Algérie : du 5e au 4,5e mandat de Bouteflika
Bouteflika a renoncé. Au bout de 17 jours de manifestations quotidiennes, dont trois vendredis avec des marées de manifestants dans les rues, le président algérien a renoncé à briguer un cinquième mandat.
Mais en même temps, il a annulé la tenue d’élection présidentielle en 2019 et annoncé qu’il resterait au pouvoir un certains temps... Le temps de contribuer "à l’assise des fondations d’une nouvelle République en tant que cadre du nouveau système algérien" en lançant une "Conférence nationale" qui aura jusqu’à décembre pour élaborer un projet de Constitution ; le temps que cette constitution soit soumise à un référendum et qu’une nouvelle élection présidentielle (à laquelle il ne se représentera pas) ait lieu. Président d’Algérie depuis 1999, Bouteflika a ainsi annoncé ce lundi 11 mars 2019, qu’il ne briguait pas de 5e mandat mais qu’il rallongeait son 4e mandat de un an, deux ans ou plus...
Mais cette annonce n’a pas fait refluer la mobilisation. Les manifestants ont rangé leur slogan "Non au 5e mandat" pour en sortir un autre : "non au 4e mandat +", "non au 4,5", "non aux prolongations". Et, comme depuis le premier jour, ils ont continué à exiger "FLN dégage", "système dégage".
Bouteflika est un dinosaure du sérail algérien post-indépendance. Il a été ministre de 1962 à 1979 et est président d’Algérie depuis 1999. Depuis l’indépendance, en 1962, un système oligarque, lié à l’armée, corrompu et soumis aux forces impérialistes s’est mis en place.
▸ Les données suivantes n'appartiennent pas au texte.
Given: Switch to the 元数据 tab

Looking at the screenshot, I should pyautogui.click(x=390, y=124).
Si les mouvements sociaux jalonnent l’histoire de l’Algérie indépendante, celle-ci est marquée par une rupture : en 1988, le parti unique FLN, répond aux Algériens en grève et dénonçant la pénurie par une répression sanglante (plus de 500 morts) et par la mise en place d’un "multipartisme". Aux élections législatives de décembre 1991, le Front islamique du salut arrive en tête. L’armée effectue alors un coup d’état et il s’en suit dix ans de guerre civile (il y aura plus de 200 000 morts).
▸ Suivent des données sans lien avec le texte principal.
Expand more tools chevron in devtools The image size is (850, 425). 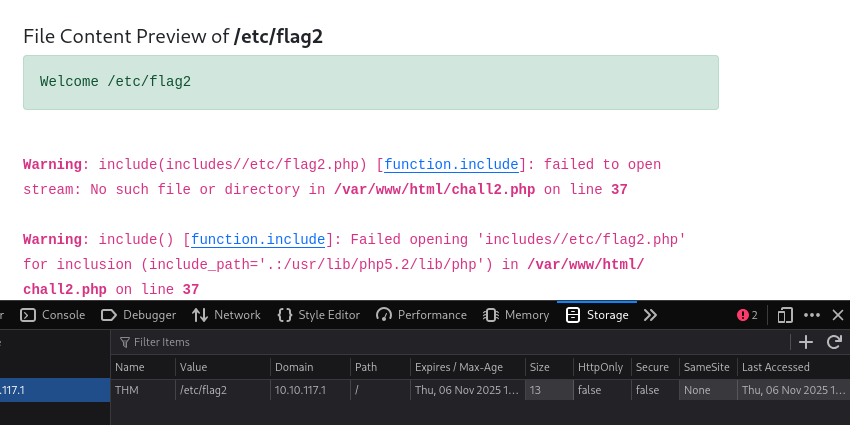click(650, 315)
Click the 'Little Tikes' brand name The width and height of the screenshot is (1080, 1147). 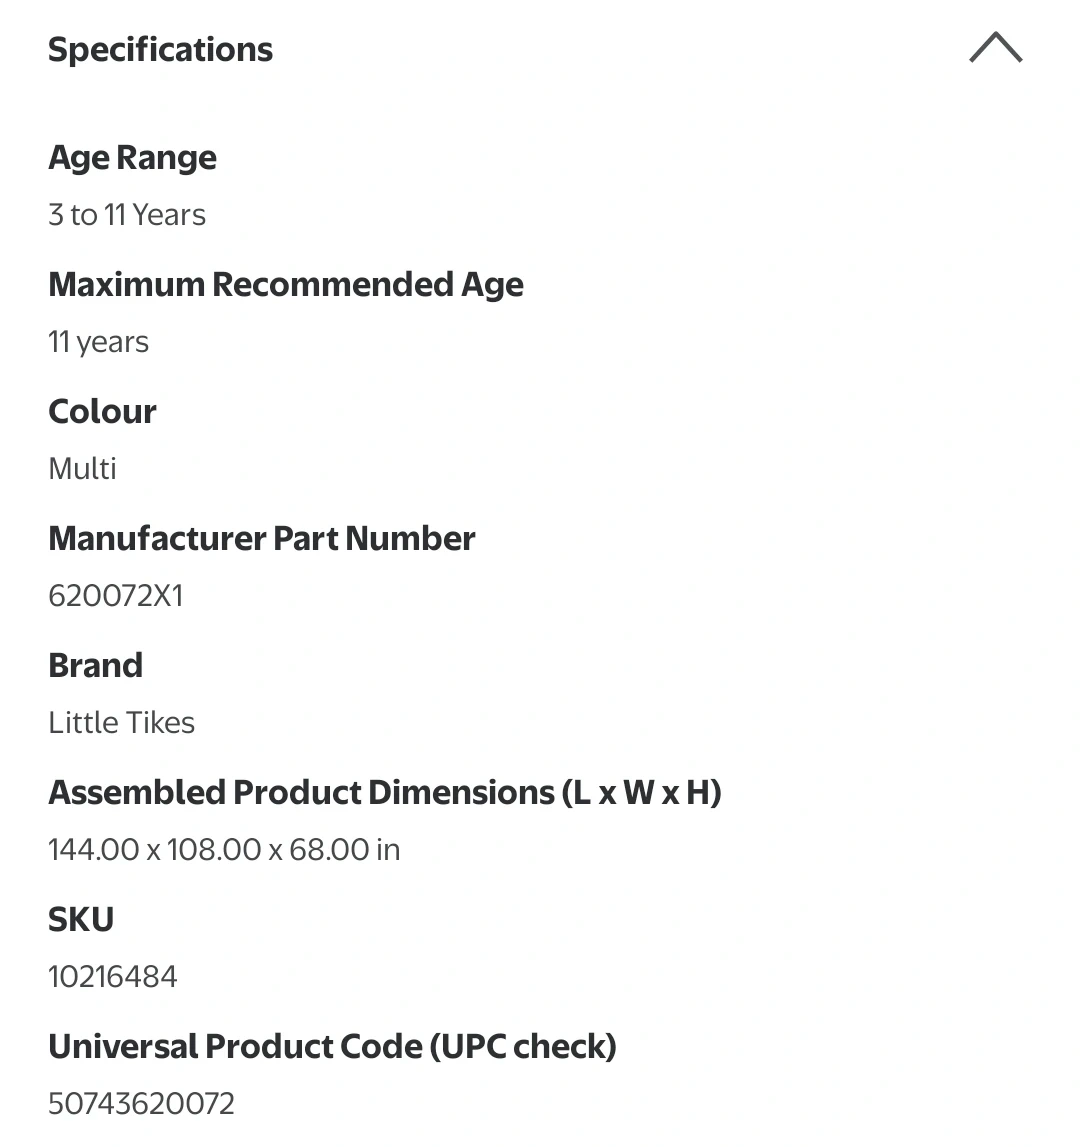121,723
En 2001, des manifestations de masse éclatent en Kabylie et embrasent bientôt toute l’Algérie avec, parmi les mots d’ordre : "Dehors Bouteflika". La répression fera plus de 120 morts. En 2011, dans le cadre des révolutions qui éclatent au Maghreb, au Proche et au Moyen Orient, le FLN achète la paix sociale en Algérie en augmentant la part de la rente pétrolière redistribuée à la population. Mais aujourd’hui, en 2019, le cours du pétrole est bas, le chômage structurel, la jeunesse sans avenir ; le FLN est incapable de surmonter la crise qui le traverse, une crise qui depuis un an est aiguë. L’incapacité à trouver un candidat capable de remplacer Bouteflika, qui depuis un AVC qu’il a eu en 2013 est presque incapable de parler, en est un symptôme.
L’annonce, le 10 février 2019, de la candidature de Bouteflika pour un 5e mandat à l’élection présidentielle d’avril est la goutte d’eau qui a fait déborder le vase : des mobilisations ont alors surgi dans quelques villes et plusieurs appels à manifester pour le vendredi 22 février, anonymes, ont fleuri sur les réseaux sociaux. Ce 22 février, le mur de la peur est tombé et par centaines de milliers, les Algériens sont descendus dans les rues. A la différence de 1988, à la différence de 2001, il n’y a pas eu de massacre ; l’armée n’a pas tiré.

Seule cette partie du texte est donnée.